Fluid film is great, and I use it. However, I think it is too expensive to use all the time. I've had good luck with cheap silicone tire shine. Whatever you use, it will need to be reapplied every storm.


----------



## Prof100 (Feb 9, 2015)

jermar said:


> Fluid film is great, and I use it. However, I think it is too expensive to use all the time. I've had good luck with cheap silicone tire shine. Whatever you use, it will need to be reapplied every storm.


 Fluid film is great. I learned about it here on the forum. It could have been you. If so, thanks. It works great coating powered garden tools such as hedge trimmers whether powered or manual. It coats and protects plus it will stop rust in its tracks. 

Bill


----------



## loneraider (Oct 26, 2013)

Fluid film does work but it is expensive to use.
I use it on my motorcycle chain ,mainly the reason I buy it and yes its $ 10.00 a can./


----------



## Prof100 (Feb 9, 2015)

loneraider said:


> Fluid film does work but it is expensive to use.
> I use it on my motorcycle chain ,mainly the reason I buy it and yes its $ 10.00 a can./


 You go the Fluid Film website and they talk about how Fluid Film is used to protect the chains on the salt boxes. Now that's a test.


----------



## Bob J (Feb 8, 2015)

Fluid Film is great stuff but you can't beat the impeller mod for helping with slushy snow.....;- )


----------



## uberT (Dec 29, 2013)

I've sprayed Fluid Film once this season. It's hard to gage how well it's working. It seems like my can only sprays in a stream. I was hoping for a broader spray pattern. Maybe it's too viscous to get a mist pattern??


----------



## SweetD (Dec 6, 2013)

If you can get in there with a rag, paste wax works great too, and is pretty inexpensive...


----------



## Prof100 (Feb 9, 2015)

Bob J said:


> Fluid Film is great stuff but you can't beat the impeller mod for helping with slushy snow.....;- )

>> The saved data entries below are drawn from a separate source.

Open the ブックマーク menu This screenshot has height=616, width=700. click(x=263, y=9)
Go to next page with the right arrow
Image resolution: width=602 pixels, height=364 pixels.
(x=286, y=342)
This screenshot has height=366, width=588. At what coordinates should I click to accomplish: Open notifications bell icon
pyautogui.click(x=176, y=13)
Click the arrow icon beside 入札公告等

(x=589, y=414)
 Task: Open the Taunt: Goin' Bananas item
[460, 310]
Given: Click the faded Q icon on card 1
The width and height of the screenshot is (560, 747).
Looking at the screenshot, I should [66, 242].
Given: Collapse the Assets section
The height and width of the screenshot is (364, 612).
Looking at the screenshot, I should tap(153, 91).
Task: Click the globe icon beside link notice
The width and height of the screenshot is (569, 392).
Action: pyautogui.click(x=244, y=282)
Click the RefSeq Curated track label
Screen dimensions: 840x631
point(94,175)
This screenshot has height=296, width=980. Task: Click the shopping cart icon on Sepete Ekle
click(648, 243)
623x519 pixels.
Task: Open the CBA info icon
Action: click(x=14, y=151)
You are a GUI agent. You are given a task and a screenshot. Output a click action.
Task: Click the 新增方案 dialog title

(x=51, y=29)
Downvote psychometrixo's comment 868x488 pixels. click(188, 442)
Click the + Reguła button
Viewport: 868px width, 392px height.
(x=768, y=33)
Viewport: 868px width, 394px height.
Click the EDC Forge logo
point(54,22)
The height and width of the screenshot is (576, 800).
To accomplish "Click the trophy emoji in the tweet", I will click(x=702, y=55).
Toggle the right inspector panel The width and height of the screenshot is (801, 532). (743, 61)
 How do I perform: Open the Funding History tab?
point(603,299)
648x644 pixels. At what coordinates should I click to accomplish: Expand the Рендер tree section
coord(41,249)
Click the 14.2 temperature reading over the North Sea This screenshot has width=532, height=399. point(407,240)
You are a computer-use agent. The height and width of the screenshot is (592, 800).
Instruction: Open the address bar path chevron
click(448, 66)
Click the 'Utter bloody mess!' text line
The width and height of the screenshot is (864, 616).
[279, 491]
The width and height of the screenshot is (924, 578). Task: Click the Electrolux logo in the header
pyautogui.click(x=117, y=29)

 You are preaching to the converted.


----------



## RAYAR (Mar 7, 2015)

Fluid Film is great stuff. It's been used by the agricultural industry for decades for preventing corrosion on equipment from chemicals and moisture. It is also good for protecting electrical connections, since it's non-conductive.


----------



## WestminsterFJR (Dec 30, 2013)

I spray fluid film around the welds and cervices to protect from rust. i use cheaper sprays to coat the 'business end' before every use.


----------